Groin Hernia

What is a Groin Hernia?

There are 2 classifications of hernias (bulge or protrusion of a viscus through a defect) in the groin, an inguinal hernia and a femoral hernia.

Groin hernias

  • Inguinal hernia.
  • This happens when tissue bulges through a weakness in the muscle layer around the groin. This can be something that you have had since birth or acquired (see causes of hernia).
  • If you have a hernia, this can present as pain, a visual bulge in the groin and in some men a bulge extending all the way into the scrotum.
  • In some cases patients with sudden significant pain or vomiting with a hernia may require urgent repair. These patients need to see the specialist urgently or present to an emergency department.
  • This can be repaired in most cases with laparoscopic or ‘key hole’ surgery.
  • Femoral Hernia.
  • These occur in the groin just above the crease separating the groin and the legs. They are less common than inguinal hernias.
  • The hernia bulges through the femoral canal.
  • All femoral hernias should be considered for early repair (closing the defect in the femoral canal) as there is an increased risk of the hernia contents getting stuck and causing significant problems.
  • To decide if a hernia is inguinal or femoral a patient should see a specialist.

There has been sufficient published data to support patients having groin hernias repaired laparoscopically returning to work in a shorter time frame with less associated chronic pain than those who undergo an open operation.

Dr.
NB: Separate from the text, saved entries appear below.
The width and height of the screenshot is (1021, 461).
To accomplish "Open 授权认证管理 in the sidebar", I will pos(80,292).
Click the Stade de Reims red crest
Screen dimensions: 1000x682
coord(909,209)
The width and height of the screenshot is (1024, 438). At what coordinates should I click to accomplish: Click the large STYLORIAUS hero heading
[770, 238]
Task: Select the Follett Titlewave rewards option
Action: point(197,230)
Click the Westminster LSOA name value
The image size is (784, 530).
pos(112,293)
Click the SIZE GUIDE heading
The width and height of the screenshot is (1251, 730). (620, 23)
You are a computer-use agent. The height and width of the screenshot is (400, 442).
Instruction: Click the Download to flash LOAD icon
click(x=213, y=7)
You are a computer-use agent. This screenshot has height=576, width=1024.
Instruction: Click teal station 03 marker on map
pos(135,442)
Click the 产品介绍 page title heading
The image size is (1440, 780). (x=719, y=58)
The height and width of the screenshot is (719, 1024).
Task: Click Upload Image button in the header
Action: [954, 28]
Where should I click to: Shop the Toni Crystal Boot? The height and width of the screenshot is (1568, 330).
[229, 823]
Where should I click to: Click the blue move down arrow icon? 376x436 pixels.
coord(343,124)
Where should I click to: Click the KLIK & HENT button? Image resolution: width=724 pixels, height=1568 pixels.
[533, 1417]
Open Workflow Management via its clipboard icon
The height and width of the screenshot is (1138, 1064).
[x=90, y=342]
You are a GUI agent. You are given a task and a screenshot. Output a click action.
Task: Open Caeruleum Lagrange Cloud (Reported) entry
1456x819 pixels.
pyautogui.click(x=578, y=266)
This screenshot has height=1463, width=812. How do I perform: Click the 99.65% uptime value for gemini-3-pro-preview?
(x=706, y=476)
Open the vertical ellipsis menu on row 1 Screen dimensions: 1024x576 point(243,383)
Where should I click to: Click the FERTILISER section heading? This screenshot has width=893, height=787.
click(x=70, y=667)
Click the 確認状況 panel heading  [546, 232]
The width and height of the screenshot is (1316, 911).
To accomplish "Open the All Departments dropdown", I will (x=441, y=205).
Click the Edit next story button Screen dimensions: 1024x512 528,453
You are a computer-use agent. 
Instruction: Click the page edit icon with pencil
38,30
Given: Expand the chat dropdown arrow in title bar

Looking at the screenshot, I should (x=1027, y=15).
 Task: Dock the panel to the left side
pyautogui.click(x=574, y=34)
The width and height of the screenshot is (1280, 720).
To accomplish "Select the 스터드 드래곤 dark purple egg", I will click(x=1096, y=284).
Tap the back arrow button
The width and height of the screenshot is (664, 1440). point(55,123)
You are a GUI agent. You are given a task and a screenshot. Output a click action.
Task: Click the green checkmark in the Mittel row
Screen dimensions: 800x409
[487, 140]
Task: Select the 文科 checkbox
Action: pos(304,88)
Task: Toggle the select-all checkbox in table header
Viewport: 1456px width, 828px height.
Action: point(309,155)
Niruben specialises in repairing both inguinal and femoral hernias with minimal invasive surgery or ‘key hole’ surgery.

The recurrence (return of your hernia) rate for your groin hernia after laparoscopic surgery is about 1%.

Incisional Hernias

  • Hernias that appear at the site of previous operations (open or ‘key hole’ surgery).
    These hernias can vary from a couple of centimetres to very large hernias where the entire abdominal content is within the hernia sac.
  • These patients often have little symptoms, but can progress to poor quality of life due to persistent pain from the hernia.
  • Dr. Niruben specialises in managing these hernias with laparoscopic surgery. In some cases he uses a specialised hybrid technique for these patients.
  • He has further specialised in abdominal compartment separation for the very large hernias.
  • This subgroup of patients should generally have their hernias fixed if they are suitable for a general anaesthesia.
  • A specialist consultation will determine what would be the best method for your individual condition.

Umbilical / Paraumbilical / Supraumbilical Hernia

  • Hernias that appear at / around the umbilicus (belly button). This can cause the belly button to stick out with a bulge either above or below it.
  • These hernias can be fixed with some patients going home the same day.
  • A specialist would need to see and assess your health together with your hernia before deciding what your length of stay in the hospital would be.

Epigastric Hernia

  • Hernia that appears in between the belly button and the chest along the midline of the abdomen in patients with no previous surgery.

Spigelian / Lateral Ventral Hernia

    • A hernia through a defect that lies lateral to the midline often between the abdominal wall muscle (rectus abdominus) and the semilunaris laterally.

This hernia is not as common and often develops later on in life when the abdominal muscles were not as strong as when we were young.

Ventral Hernia

  • A general term used to describe a bulge or hernia that occurs through the anterior abdominal muscles of the abdomen.